**What needs to be done**:
Which lines below fall between the one containing "Instruction: Select the" and the one containing "1354x554 pixels."? Repeat them exactly, counting both of those lines, and add nothing else.

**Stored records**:
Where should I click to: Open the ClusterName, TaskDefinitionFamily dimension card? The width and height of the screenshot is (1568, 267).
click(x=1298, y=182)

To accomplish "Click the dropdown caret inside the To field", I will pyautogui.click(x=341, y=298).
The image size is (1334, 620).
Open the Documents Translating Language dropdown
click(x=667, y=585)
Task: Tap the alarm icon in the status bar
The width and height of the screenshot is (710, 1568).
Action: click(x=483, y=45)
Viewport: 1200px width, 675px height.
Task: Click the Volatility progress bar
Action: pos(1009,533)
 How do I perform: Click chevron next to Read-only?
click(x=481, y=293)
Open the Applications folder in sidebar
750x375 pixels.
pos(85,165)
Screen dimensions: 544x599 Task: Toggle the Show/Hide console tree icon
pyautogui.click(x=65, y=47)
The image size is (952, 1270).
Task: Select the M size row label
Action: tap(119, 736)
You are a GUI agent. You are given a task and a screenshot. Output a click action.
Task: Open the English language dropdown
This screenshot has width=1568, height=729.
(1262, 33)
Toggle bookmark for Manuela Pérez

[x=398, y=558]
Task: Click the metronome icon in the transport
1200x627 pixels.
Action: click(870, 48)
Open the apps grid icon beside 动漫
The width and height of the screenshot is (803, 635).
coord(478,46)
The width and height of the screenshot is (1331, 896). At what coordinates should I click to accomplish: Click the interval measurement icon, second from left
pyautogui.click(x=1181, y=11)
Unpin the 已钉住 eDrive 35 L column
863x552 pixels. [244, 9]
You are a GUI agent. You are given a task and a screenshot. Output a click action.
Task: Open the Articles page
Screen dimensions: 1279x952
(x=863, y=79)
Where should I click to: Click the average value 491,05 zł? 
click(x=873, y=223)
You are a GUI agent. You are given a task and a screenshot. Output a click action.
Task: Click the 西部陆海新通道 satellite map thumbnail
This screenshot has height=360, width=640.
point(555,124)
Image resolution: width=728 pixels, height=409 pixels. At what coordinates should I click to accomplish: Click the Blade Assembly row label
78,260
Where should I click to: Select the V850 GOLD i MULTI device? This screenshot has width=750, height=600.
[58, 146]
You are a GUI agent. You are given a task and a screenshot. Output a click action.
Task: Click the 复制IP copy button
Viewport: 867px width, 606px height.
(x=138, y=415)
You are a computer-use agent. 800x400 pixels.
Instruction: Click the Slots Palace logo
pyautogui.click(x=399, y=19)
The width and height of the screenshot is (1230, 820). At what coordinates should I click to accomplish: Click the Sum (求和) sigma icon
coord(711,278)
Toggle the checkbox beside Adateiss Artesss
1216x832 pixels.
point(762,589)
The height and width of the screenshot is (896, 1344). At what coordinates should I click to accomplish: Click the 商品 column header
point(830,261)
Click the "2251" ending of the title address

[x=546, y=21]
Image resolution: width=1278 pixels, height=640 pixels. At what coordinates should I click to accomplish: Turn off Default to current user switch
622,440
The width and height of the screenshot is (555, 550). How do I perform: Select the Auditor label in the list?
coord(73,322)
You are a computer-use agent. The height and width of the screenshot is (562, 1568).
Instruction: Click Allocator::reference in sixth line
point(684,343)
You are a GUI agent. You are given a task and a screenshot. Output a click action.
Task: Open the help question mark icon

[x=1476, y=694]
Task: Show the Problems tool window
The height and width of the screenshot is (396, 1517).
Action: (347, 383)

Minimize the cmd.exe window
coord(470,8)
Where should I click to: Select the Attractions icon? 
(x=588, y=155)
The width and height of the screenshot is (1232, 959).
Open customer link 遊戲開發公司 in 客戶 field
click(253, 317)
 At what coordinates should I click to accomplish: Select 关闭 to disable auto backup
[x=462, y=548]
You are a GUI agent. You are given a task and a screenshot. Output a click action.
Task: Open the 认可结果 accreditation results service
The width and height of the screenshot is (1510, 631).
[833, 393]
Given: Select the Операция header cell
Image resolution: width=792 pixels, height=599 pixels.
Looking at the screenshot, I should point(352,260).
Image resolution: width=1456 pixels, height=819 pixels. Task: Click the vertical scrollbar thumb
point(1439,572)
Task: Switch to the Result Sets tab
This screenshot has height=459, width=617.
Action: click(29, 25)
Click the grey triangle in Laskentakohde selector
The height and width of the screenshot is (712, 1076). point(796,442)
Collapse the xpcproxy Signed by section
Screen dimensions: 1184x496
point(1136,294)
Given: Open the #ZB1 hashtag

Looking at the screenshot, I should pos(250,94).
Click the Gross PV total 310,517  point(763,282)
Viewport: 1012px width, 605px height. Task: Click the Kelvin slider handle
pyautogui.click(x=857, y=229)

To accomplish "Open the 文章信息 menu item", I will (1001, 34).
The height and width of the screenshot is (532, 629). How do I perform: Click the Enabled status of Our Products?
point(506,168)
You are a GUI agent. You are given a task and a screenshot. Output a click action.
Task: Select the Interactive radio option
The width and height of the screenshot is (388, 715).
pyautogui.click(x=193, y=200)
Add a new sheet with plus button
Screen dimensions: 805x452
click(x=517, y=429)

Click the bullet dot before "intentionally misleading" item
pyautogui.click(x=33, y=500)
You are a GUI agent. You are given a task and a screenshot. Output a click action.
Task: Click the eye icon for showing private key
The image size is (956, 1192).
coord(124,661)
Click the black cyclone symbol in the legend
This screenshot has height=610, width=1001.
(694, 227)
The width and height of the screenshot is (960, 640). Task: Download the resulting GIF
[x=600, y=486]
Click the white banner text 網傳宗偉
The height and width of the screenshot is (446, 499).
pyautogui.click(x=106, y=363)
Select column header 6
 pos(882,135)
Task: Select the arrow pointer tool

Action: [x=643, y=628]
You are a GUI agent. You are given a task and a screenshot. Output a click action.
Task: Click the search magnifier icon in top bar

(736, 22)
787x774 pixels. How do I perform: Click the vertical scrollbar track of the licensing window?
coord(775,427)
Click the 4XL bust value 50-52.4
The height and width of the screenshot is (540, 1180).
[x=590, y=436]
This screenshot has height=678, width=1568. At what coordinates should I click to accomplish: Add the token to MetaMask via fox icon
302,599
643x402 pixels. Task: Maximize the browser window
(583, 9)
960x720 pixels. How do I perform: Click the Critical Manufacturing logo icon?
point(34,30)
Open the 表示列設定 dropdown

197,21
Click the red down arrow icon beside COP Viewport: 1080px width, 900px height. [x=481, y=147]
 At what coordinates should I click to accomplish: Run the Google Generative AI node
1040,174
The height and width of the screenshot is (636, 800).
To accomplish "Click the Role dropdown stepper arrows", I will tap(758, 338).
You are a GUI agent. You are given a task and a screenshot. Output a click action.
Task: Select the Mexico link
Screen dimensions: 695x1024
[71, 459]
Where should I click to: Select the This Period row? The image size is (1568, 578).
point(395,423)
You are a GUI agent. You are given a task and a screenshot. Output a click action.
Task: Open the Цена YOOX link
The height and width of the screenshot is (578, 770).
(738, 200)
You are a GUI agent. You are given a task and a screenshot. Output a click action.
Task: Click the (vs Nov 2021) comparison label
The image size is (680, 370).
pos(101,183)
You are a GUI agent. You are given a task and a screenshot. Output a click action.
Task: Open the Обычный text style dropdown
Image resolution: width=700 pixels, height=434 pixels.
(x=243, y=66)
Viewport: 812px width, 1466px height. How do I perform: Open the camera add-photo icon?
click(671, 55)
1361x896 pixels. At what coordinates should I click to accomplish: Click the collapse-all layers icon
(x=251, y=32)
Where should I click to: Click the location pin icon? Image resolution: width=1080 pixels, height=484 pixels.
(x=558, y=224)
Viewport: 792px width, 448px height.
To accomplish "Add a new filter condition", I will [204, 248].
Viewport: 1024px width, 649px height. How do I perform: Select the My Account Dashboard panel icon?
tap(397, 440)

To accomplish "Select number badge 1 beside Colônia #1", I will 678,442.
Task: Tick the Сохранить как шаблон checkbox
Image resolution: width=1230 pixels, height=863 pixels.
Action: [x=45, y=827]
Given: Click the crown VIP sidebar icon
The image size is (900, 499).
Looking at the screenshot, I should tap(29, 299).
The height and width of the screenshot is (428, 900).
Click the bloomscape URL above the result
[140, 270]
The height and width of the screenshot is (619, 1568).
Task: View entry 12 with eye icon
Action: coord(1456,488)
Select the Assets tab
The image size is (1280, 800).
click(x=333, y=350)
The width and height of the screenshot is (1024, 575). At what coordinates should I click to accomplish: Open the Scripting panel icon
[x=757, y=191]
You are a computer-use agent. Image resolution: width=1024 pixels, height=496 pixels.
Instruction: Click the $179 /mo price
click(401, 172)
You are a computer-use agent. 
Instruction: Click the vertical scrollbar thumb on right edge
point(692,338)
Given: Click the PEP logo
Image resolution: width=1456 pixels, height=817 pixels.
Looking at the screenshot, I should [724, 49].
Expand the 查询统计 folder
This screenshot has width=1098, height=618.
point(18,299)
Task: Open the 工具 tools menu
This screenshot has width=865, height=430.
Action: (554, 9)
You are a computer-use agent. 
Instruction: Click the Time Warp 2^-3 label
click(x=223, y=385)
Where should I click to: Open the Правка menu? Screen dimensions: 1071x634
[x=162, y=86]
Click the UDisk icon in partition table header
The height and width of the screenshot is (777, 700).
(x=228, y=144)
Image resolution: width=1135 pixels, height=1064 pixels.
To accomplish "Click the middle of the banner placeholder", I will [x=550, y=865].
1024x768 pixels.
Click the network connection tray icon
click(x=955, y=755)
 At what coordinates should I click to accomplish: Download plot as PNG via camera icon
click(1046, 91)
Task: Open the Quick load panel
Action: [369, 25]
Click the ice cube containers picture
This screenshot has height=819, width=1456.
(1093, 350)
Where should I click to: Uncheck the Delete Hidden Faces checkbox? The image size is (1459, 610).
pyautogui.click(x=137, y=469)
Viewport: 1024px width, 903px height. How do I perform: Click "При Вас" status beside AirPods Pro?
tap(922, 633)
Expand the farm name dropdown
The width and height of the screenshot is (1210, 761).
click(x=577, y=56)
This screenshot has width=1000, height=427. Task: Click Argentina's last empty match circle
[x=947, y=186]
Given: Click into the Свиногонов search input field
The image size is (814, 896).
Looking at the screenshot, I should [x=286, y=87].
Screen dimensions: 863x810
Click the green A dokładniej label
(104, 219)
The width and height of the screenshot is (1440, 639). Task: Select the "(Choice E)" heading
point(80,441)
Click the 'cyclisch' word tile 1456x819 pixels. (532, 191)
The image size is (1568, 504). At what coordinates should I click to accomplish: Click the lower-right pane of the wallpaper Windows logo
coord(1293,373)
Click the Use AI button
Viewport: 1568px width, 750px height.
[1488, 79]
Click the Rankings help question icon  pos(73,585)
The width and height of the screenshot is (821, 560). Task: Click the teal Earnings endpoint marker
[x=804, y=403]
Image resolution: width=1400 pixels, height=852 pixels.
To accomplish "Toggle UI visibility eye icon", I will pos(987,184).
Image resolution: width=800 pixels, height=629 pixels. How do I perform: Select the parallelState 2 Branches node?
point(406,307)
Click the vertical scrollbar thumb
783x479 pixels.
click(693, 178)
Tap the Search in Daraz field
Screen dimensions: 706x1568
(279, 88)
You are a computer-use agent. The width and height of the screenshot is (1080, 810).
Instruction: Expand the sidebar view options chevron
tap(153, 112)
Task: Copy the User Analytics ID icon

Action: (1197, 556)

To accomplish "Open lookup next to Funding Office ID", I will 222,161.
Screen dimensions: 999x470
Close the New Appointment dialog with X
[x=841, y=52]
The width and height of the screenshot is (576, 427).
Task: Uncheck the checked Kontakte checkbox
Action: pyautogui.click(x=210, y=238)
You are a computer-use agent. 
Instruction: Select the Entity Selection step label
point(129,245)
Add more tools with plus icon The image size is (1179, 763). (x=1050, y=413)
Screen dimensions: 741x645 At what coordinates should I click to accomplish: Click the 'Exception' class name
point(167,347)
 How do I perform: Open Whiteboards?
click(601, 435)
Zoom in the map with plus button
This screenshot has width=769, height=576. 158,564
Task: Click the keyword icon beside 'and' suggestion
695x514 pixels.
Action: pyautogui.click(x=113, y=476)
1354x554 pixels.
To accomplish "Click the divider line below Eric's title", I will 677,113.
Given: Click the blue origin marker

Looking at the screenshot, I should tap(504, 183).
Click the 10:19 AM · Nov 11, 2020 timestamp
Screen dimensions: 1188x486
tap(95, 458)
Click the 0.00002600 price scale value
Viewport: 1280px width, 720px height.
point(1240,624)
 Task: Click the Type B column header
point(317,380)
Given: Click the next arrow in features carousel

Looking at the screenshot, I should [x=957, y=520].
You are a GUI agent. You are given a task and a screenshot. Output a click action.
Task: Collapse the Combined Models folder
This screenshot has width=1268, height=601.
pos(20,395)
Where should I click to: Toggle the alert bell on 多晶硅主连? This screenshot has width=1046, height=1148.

**The answer**:
Instruction: Select the Entity Selection step label
point(129,245)
Add more tools with plus icon The image size is (1179, 763). (x=1050, y=413)
Screen dimensions: 741x645 At what coordinates should I click to accomplish: Click the 'Exception' class name
point(167,347)
 How do I perform: Open Whiteboards?
click(601, 435)
Zoom in the map with plus button
This screenshot has width=769, height=576. 158,564
Task: Click the keyword icon beside 'and' suggestion
695x514 pixels.
Action: pyautogui.click(x=113, y=476)
1354x554 pixels.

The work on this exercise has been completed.